====== Information provided

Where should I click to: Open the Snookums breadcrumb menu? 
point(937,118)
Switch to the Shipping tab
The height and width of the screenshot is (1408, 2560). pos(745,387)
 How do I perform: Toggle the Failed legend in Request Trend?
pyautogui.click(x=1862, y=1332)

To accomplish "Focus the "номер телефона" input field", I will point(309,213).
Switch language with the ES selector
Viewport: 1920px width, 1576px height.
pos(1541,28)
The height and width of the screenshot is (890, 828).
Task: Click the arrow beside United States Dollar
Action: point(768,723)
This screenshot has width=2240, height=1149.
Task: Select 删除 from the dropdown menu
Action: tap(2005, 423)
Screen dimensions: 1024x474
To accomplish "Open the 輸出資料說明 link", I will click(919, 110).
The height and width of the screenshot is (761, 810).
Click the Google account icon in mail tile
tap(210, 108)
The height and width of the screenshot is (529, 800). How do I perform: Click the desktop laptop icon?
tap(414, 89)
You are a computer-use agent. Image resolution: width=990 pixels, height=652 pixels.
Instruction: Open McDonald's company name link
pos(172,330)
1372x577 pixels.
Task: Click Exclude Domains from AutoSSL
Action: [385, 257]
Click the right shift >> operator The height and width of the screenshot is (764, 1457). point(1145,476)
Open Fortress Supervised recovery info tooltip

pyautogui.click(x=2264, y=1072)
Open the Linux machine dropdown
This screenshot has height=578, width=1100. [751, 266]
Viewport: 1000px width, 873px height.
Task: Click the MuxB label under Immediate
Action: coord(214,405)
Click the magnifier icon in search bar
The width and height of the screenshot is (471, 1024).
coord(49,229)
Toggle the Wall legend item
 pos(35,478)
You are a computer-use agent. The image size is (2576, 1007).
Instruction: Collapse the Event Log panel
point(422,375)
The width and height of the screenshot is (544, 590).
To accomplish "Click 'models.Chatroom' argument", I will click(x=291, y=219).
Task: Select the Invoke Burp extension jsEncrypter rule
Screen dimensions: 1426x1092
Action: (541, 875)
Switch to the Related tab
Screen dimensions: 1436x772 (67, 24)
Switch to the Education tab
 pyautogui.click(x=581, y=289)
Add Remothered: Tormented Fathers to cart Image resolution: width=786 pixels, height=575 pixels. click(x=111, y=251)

============

| Task instructions |
Write out all the entries above again, swapping "tab" for "section" and leaving everything else unchanged.

| Answer to the task |
Where should I click to: Open the Snookums breadcrumb menu? 
point(937,118)
Switch to the Shipping section
The height and width of the screenshot is (1408, 2560). pos(745,387)
 How do I perform: Toggle the Failed legend in Request Trend?
pyautogui.click(x=1862, y=1332)

To accomplish "Focus the "номер телефона" input field", I will point(309,213).
Switch language with the ES selector
Viewport: 1920px width, 1576px height.
pos(1541,28)
The height and width of the screenshot is (890, 828).
Task: Click the arrow beside United States Dollar
Action: point(768,723)
This screenshot has width=2240, height=1149.
Task: Select 删除 from the dropdown menu
Action: tap(2005, 423)
Screen dimensions: 1024x474
To accomplish "Open the 輸出資料說明 link", I will click(919, 110).
The height and width of the screenshot is (761, 810).
Click the Google account icon in mail tile
tap(210, 108)
The height and width of the screenshot is (529, 800). How do I perform: Click the desktop laptop icon?
tap(414, 89)
You are a computer-use agent. Image resolution: width=990 pixels, height=652 pixels.
Instruction: Open McDonald's company name link
pos(172,330)
1372x577 pixels.
Task: Click Exclude Domains from AutoSSL
Action: [385, 257]
Click the right shift >> operator The height and width of the screenshot is (764, 1457). point(1145,476)
Open Fortress Supervised recovery info tooltip

pyautogui.click(x=2264, y=1072)
Open the Linux machine dropdown
This screenshot has height=578, width=1100. [751, 266]
Viewport: 1000px width, 873px height.
Task: Click the MuxB label under Immediate
Action: coord(214,405)
Click the magnifier icon in search bar
The width and height of the screenshot is (471, 1024).
coord(49,229)
Toggle the Wall legend item
 pos(35,478)
You are a computer-use agent. The image size is (2576, 1007).
Instruction: Collapse the Event Log panel
point(422,375)
The width and height of the screenshot is (544, 590).
To accomplish "Click 'models.Chatroom' argument", I will click(x=291, y=219).
Task: Select the Invoke Burp extension jsEncrypter rule
Screen dimensions: 1426x1092
Action: (541, 875)
Switch to the Related section
Screen dimensions: 1436x772 (67, 24)
Switch to the Education section
 pyautogui.click(x=581, y=289)
Add Remothered: Tormented Fathers to cart Image resolution: width=786 pixels, height=575 pixels. click(x=111, y=251)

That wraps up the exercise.